After our walk, Dewey would visit the staff. If someone was having a bad morning, he’d spend extra time with her. Jean Hollis Clark had recently married and commuted forty-five minutes from Estherville to the library. You’d think that would frazzle her, but Jean was the calmest person you’ve ever met. The only thing that bothered her was the friction between a couple people on staff. She’d still be carrying the tension when she arrived the next morning, and Dewey was always there to comfort her. He had an amazing sense of who needed him, and he was always willing to give his time. But never for too long. At two minutes to nine, Dewey would drop whatever he was doing and race for the front door.
A patron was always waiting outside at nine o’clock when we opened the doors, and she would usually enter with a warm, “Hi, Dewey. How are you this morning?”
No response. The early birds were usually there for a reason, which meant they didn’t have time to stop and chat with a cat.
It wouldn’t take long for him to find a lap, and since he’d been up for two hours that usually meant it was time for a quick nap. Dewey was already so comfortable in the library he had no problem falling asleep in public places. He preferred laps, of course, but if they weren’t available he would curl up in a box. The cards for the catalog came in small boxes about the size of a pair of baby shoes. Dewey liked to cram all four feet inside, sit down, and let his sides ooze over the edge. If the box was a little bigger, he buried his head and tail in the bottom. The only thing you could see was a big blob of back fur sticking out of the top. He looked like a muffin. One morning I found Dewey sleeping beside a box full of cards with one paw resting inside. It probably took him hours to reluctantly admit there wasn’t room for anything else.
Soon after, I watched him slowly wind his way into a half-empty tissue box. He put his two front feet through the slit on top, then delicately stepped in with the other two. Slowly he sat down on his hind legs and rolled his back end until it was wedged into the box. Then he started bending his front legs and working the front of his body into the crease. The operation took four or five minutes, but finally there was nothing left but his head sticking out in one direction and his tail sticking out in the other. I watched as he stared half-lidded into the distance, pretending the rest of the world didn’t exist.
In those days, Iowa provided envelopes with its tax forms, and we always put a box of them out for patrons. Dewey must have spent half his first winter curled up in that box. “I need one envelope,” a patron would say nervously, “but I don’t want to disturb Dewey. What should I do?”

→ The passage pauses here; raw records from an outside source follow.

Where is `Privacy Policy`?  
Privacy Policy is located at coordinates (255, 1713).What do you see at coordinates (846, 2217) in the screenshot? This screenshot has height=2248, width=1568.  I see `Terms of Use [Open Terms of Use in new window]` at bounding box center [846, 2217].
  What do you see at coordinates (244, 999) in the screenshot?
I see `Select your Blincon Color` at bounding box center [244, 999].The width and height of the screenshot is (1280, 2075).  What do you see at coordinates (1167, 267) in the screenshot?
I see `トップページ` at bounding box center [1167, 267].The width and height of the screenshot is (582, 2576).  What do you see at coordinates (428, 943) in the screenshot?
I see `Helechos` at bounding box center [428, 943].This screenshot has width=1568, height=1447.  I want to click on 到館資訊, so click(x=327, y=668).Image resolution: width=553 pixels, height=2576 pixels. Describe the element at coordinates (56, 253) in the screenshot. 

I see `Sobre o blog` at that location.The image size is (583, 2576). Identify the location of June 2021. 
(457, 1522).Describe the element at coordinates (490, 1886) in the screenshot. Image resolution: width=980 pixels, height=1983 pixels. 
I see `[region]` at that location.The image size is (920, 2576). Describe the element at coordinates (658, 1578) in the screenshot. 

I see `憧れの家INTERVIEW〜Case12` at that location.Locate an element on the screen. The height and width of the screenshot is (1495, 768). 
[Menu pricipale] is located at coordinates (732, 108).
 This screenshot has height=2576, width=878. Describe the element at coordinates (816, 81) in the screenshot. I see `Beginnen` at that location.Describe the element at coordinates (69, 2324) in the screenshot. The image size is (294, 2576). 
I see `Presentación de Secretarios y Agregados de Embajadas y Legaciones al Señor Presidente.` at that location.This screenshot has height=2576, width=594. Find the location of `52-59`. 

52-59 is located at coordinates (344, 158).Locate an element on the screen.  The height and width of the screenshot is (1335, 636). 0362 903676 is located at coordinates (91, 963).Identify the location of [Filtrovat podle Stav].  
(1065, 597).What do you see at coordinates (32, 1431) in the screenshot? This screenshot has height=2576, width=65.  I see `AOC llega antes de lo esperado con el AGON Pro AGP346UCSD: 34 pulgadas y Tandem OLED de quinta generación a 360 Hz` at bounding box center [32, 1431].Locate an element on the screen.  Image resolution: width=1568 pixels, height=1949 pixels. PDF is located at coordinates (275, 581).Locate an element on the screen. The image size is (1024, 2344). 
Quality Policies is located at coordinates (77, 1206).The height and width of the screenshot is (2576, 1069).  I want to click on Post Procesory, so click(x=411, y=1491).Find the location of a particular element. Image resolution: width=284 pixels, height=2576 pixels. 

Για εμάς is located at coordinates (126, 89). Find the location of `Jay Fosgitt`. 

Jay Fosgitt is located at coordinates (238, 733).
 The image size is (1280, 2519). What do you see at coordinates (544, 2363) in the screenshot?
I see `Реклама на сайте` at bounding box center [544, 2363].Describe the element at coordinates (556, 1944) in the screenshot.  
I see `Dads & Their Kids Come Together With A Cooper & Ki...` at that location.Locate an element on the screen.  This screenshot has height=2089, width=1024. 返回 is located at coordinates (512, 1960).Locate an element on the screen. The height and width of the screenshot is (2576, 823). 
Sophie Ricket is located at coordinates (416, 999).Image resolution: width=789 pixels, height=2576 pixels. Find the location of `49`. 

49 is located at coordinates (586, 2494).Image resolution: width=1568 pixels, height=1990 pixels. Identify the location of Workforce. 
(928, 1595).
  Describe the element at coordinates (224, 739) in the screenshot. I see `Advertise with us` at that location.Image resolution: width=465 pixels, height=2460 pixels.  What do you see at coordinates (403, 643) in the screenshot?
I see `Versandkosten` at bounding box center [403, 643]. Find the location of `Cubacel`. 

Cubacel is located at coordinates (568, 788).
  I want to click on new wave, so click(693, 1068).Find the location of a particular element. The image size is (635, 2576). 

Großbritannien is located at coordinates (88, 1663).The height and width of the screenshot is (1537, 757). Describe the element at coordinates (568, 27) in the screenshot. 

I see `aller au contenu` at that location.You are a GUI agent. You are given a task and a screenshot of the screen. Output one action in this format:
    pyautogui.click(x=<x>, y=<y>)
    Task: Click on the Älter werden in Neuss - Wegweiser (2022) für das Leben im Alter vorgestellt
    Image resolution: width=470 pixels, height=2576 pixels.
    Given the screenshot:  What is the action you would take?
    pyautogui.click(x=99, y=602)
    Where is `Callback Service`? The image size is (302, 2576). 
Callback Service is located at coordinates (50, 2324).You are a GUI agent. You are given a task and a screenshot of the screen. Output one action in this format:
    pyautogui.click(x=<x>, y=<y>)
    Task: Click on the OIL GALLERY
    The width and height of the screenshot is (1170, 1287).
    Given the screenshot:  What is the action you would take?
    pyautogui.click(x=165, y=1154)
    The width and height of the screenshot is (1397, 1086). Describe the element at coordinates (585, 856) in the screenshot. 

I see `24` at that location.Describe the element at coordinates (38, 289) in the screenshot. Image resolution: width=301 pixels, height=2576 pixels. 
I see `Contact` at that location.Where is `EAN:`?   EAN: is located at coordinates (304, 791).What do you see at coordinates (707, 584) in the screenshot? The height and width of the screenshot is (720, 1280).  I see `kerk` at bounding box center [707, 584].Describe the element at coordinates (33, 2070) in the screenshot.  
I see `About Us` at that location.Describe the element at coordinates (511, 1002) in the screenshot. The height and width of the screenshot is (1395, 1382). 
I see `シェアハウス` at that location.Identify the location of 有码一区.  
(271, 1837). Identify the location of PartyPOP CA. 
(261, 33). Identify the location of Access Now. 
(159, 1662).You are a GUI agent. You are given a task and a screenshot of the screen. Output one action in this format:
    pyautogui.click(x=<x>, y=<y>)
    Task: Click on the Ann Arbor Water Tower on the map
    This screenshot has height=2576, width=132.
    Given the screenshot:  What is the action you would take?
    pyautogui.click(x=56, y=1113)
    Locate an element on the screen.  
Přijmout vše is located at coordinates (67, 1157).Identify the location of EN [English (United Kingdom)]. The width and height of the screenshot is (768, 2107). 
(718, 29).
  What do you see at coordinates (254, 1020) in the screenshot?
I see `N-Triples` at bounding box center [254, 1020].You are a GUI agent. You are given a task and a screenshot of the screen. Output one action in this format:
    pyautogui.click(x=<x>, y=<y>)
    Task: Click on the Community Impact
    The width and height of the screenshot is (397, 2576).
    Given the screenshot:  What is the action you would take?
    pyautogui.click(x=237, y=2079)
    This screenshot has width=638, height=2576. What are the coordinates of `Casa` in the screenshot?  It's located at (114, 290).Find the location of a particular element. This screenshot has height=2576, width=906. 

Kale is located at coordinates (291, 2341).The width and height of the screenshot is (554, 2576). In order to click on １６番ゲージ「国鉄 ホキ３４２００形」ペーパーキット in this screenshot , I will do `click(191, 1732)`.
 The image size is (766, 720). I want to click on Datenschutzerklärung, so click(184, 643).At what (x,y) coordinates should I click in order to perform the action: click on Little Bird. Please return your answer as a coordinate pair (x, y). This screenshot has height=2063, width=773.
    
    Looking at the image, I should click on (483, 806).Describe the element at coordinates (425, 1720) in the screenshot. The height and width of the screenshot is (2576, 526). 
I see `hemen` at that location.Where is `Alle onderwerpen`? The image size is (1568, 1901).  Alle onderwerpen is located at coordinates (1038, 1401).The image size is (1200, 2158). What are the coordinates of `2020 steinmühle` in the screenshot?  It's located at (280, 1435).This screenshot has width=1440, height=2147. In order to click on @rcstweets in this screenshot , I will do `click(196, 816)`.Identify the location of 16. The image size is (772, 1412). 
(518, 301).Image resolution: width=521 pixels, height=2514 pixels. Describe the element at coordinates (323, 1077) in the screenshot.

“Don’t worry. He’s asleep.”
“But won’t it wake him up? He’s lying on top of them.”
“Oh, no, Dew’s dead to the world.”
The patron gently rolled Dewey to the side and then, far more carefully than necessary, slid out an envelope. He could have jerked it like a magician pulling a tablecloth from under a dinner setting, it wouldn’t have mattered.
“Cat hair comes with the envelope, no charge.”
Dewey’s other favorite resting spot was the back of the copier. “Don’t worry,” I told the confused patrons, “you can’t disturb him. He sleeps there because it’s warm. The more copies you make, the more heat the machine produces, the happier he’ll be.”
If the patrons weren’t quite sure what to do with Dewey yet, the staff had no such hesitation. One of my first decisions was that no library funds, not one penny, would ever be spent on Dewey’s care. Instead, we kept a Dewey Box in the back room. Everyone on staff tossed in their loose change. Most of us also brought in soda cans from home. Recycling soda cans was all the rage, and one of the clerks, Cynthia Behrends, would take the cans to a drop-off point every week. The whole staff was “feeding the kitty” to feed the kitty.